YOUR INSTRUCTIONS: How many lines in this data contain the string "Toggle"? Reply with the number only.

------ RECORDS FOR THE TASK ------

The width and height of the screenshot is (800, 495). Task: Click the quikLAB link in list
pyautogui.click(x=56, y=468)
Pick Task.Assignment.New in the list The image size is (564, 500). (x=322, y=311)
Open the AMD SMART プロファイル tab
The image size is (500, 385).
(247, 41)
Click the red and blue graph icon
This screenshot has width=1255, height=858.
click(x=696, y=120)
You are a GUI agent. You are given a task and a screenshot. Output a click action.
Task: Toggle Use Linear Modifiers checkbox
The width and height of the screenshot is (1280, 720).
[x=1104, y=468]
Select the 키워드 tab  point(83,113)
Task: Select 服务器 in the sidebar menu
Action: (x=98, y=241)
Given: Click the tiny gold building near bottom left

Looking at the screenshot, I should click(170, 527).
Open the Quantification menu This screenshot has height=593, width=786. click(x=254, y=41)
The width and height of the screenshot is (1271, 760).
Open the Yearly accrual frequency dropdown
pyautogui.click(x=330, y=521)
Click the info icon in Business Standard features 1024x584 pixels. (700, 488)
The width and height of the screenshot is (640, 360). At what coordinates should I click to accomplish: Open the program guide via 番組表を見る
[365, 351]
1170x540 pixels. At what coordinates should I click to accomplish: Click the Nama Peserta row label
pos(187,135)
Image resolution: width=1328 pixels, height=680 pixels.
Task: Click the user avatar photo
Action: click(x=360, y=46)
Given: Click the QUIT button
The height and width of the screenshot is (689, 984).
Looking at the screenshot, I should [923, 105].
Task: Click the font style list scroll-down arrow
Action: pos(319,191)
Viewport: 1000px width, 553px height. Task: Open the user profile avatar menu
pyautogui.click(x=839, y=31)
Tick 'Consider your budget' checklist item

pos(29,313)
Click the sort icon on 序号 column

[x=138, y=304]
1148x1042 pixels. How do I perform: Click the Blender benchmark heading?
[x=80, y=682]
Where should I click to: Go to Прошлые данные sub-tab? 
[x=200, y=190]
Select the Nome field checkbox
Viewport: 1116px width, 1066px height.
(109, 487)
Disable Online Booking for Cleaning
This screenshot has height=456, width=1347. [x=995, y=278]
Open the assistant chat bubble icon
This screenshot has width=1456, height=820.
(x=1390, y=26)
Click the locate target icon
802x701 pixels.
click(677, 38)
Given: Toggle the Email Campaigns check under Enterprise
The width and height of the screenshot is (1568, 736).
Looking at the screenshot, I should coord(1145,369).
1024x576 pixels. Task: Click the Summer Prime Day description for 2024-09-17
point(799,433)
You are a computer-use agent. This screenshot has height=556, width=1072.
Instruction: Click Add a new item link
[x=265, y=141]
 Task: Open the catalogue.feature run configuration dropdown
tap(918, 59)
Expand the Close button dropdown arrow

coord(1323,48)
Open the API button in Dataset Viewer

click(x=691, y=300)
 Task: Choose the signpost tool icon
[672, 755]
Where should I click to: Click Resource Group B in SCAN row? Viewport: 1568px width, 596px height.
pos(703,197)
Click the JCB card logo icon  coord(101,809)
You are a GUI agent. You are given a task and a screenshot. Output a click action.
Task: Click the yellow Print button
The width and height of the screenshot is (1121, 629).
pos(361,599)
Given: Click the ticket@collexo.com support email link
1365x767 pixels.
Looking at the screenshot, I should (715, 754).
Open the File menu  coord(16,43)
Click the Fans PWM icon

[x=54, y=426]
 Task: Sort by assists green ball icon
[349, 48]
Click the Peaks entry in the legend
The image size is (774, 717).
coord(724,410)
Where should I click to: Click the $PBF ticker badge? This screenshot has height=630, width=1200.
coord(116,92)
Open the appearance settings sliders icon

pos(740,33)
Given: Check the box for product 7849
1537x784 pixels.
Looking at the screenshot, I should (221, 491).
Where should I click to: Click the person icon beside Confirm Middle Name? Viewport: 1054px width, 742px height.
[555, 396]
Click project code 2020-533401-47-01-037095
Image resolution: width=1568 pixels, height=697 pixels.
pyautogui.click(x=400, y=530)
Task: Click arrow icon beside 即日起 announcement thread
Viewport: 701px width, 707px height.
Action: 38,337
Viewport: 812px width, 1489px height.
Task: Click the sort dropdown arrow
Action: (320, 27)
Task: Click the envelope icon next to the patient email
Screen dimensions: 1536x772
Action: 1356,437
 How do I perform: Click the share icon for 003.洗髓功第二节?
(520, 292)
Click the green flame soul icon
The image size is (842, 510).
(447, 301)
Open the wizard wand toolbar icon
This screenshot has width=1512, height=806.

------

EXERCISE SOLUTION: 2